Les spectacles sont aujourd’hui donnés au dessus d’un bassin de forme carrée, qui constitue la “scène”. L’eau est sombre, dans le but de dissimuler les mécanismes actionnant les marionnettes. Recouvertes d’une peinture brillante à base des pigments végétaux, celles-ci peuvent mesurer jusqu’à 50 cm de long et peser jusqu’à 11 kg. Leur vie n’excédant pas de trois à quatre mois quand elles sont utilisées en continu, leur fabrication occupe à plein temps plusieurs villages des environs de Hanoi.
Chaque représentation nécessite 11 marionnettistes, qui ont suivi une formation d’au moins trois ans. Plongés dans l’eau jusqu’à la taille, ils sont dissimulés derrière un écran de bambou. Ils portent des combinaisons qui leur évitent des maladies liées à leur longue présence dans l’eau.

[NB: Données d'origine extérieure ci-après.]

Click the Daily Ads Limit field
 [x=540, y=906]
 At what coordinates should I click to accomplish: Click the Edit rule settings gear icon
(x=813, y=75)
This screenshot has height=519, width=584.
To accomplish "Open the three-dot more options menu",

Certaines marionnettes sont simplement fixées à de longues tiges de bambou; d’autres sont placées sur une base flottante, elle-même fixée à une tige. Elles ont pour la plupart des membres et une tête articulés, et parfois un gouvernail pour les diriger. Il peut y avoir trois tiges pour une seule marionnette et, dans la demi-pénombre, on a l’impression de les voir littéralement marcher sur l’eau. Les techniques complexes de manipulation des marionnettes, gardées secrètes par tradition, ne se transmettaient que de père en fils.

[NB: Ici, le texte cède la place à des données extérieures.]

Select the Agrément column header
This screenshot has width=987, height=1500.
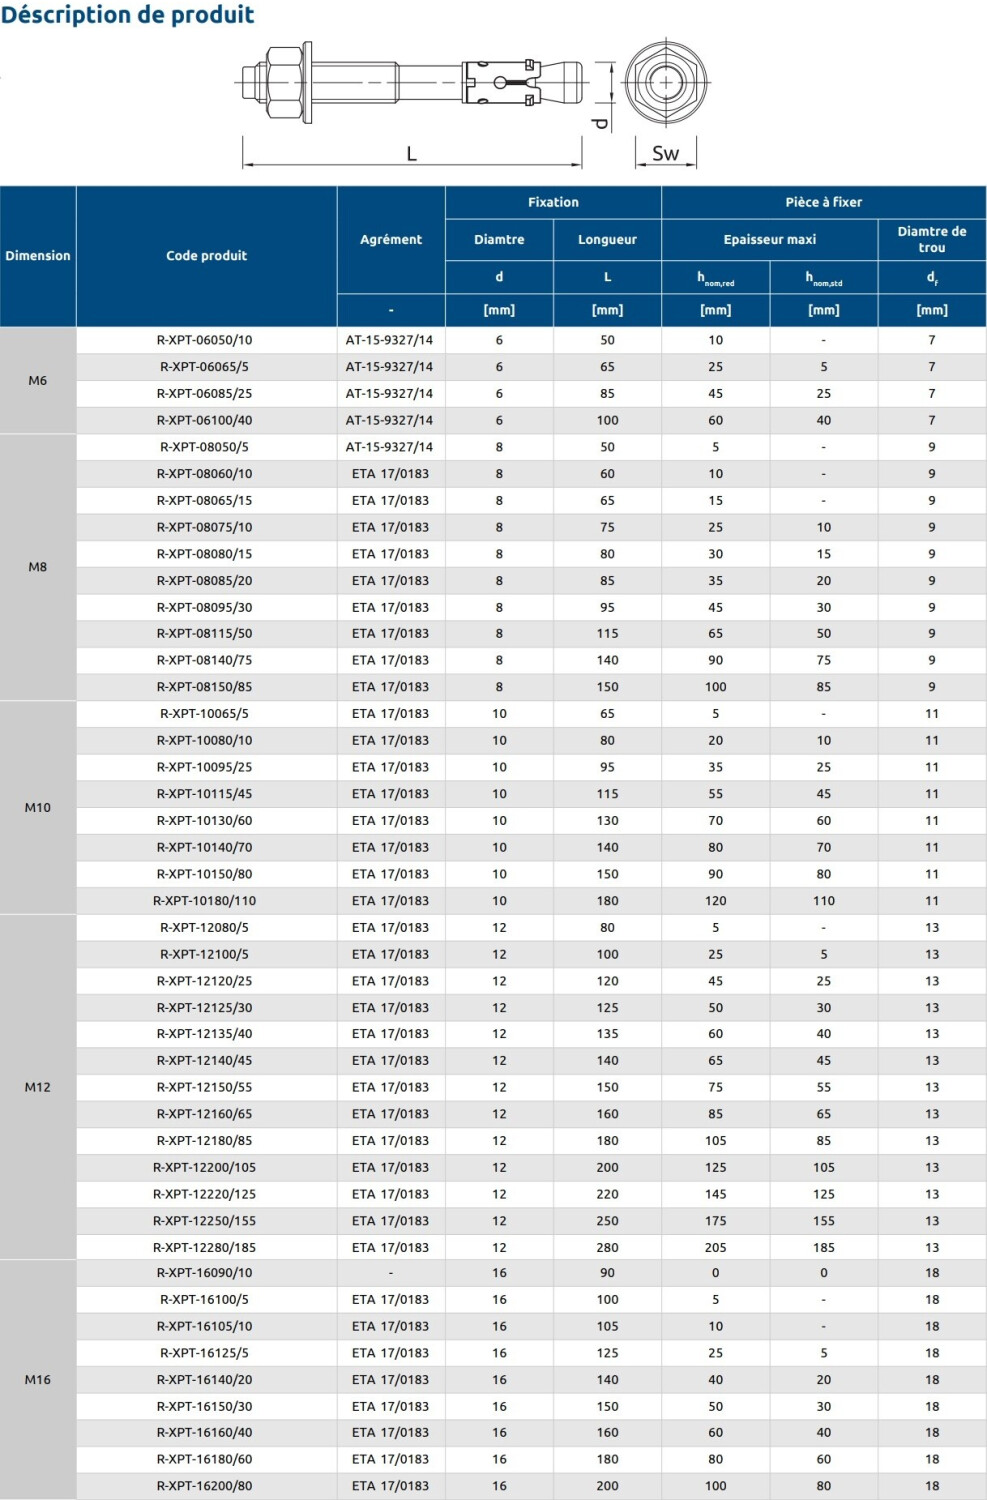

La musique a autant d’importance que l’action qui se déroule sur scène. L’orchestre se compose de flûtes en bois (sao), de gongs (cong), de tambours (trong com), de xylophones en bambou et du dan bau, un étonnant instrument à une seule corde dont la caisse est taillée dans l’écorce séchée d’un concombre chinois, le bau. Une tige souple en bambou, fixée à une extrémité de la caisse, modifie la tension de la corde, produisant des sons étranges et obsédants.
Le spectacle se compose d’une succession de tableaux évoquant aussi bien des scènes de la vie quotidienne que des légendes expliquant les origines de divers phénomènes naturels et sociaux, de la formation des lacs à celle des Etats. Une scène mémorable représente la culture du riz, où la pousse du riz ressemble à un film en accéléré et où les scènes de récolte sont à la fois frénétiques et gracieuses. Un autre tableau, décrivant la bataille entre un pêcheur et sa proie, est si réaliste qu’on a l’impression que le poisson est vivant. On verra aussi des dragons crachant le feu (feu d’artifice), une course poursuite entre un jaguar, une troupe de canards et leur gardien, et un garçon jouant de la flûte sur le dos d’un buffle.
Le spectacle composé de chants, de musique et d’explosions de pétards soulignant les moments forts de ces histoires enchantées, est divertissant et l’eau met merveilleusement l’intrigue en valeur, en permettant aux marionnettes d’apparaître et de disparaître comme par magie.